I distinctly remember when my brother and I used to continuously chatter in Oriya, exchanging stories on our long walks to school with heavy bags whose straps tightly stretched over our heads.
The final moments we stole to continue talking in our mother tongue before entering the school grounds have made for some of our most favourite moments.
Looking back, I understand why. Our school had imposed a rule on us to speak only in English.
Anybody heard conversing in their languages were made to pay fines.
It strikes me hard to realise that this situation has only gotten worse over the decades. Now, students are being expelled from top Indian institutions just because they cannot follow English. Growing up, my brother and I did not understand the ramifications of paying fines for simply conversing in your mother tongue for the longest time. Somehow, conversing in our mother tongues came naturally to us.
It was a while before we realised why. It came naturally to us because it is natural.
It was a while before we questioned the absurdity of it all.
We were forced to converse in a language foreign to us, because our curriculum was in a foreign language. The overall access to education itself is in a language that is not our own. The social, economic and cultural segregation of classes in India rely heavily upon many things. English knowledge or rather, the lack of it, is one of them.
It has been nearly seven decades since we achieved “freedom” from the British.
But by tying our access to knowledge itself to an alien language, are we really, truly free?
Language is fundamental to communication, understanding, knowledge, and bonding. Many people increasingly drop out of schools after primary education because they are limited by languages. This problem has to be addressed in its roots—making higher education available in local languages in India.
Many students drop out early from schools even in developed nations. But, they become literate via online education systems or home-schooling. There are many brilliant minds that end up learning a lot more off schools and innovate and make amazing creations later in life because they can read and obtain knowledge in their language. The technology that facilitates this knowledge transfer is also available in their language.
In India, sadly, the entertainment channels have understood this gap and are making billions off of it by offering content in local languages. Take the TV and print medium for instance. Content is generously available in most Indian languages, resulting in deeper market penetration.
However, lack of local-language content in India, in curriculum, technology and popular medium such as the Internet, is not only threatening access to education but also access to improvement in Indian economy.
This realisation and conviction to bring language equality, online and offline, is what formed the foundation of Reverie Language Technologies.
During the colonisation of “third-world” countries by “first-world” nations, people were forced to abandon their heritage, languages – anything that defined their individuality, in favour of adopting the culture and ways of the English-speaking population. As the colonised countries were “freed,” most of them took the challenge of reconnecting with their once-forbidden heritage and culture with enthusiasm.
This largely involved a linguistic revolution.
But, what really made us, as an entire nation, to adopt a foreign language so completely that it has now become customary to use it as a password to higher education, and in turn, technology itself ?

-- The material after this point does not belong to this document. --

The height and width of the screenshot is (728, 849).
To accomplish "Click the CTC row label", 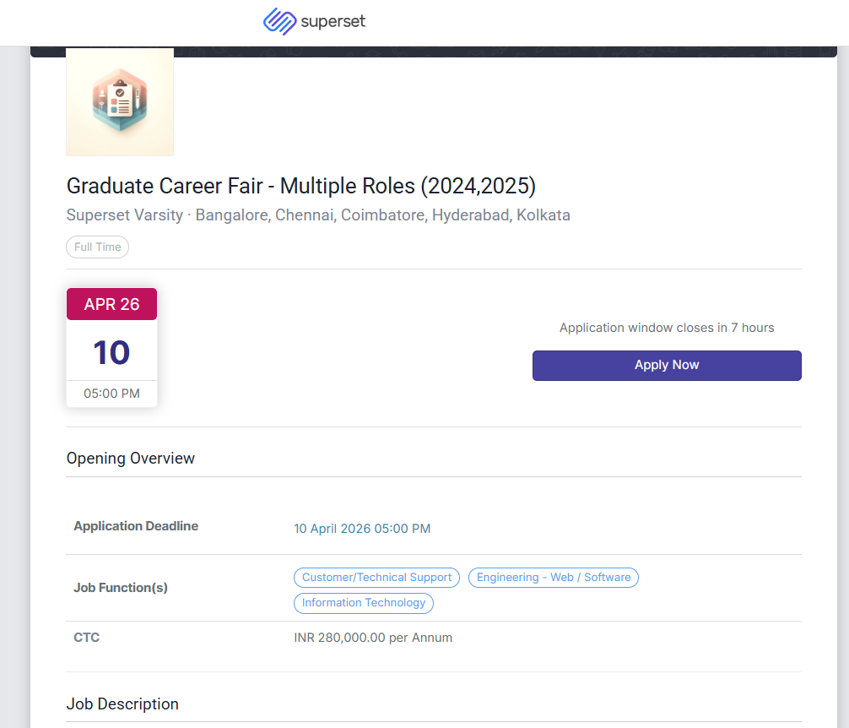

Nothing stops a student from learning an additional language (say, English) as a choice. But, In India we are learning our local languages as an additional choice and mandate all higher education only in English.
My recent trip to China opened up new understandings of this space.
It was common knowledge among the Chinese that minority users adapt to the expected behaviour of the majority. Many Chinese entrepreneurs I met were not savvy in English. However, their co-workers, employees and colleagues treated them with utmost respect.
This is not the same case in India. We disrespect and shun the majority population– the local-language users–especially when it comes to jobs, education and technology. A large number of capable geniuses who are not English-savvy will never have easy access to knowledge and the latest developments in any field.
We have simply bulldozed and strangled our languages and, in the process, the people who speak those. The words ‘English Firewall’ and ‘English Apartheid’ are befitting. We should be screaming loud about it. We silence our country’s innovators and geniuses.
And in doing so, we are digging our own graves.
This article is written in the same alien language I am condemning. Time for an irony check?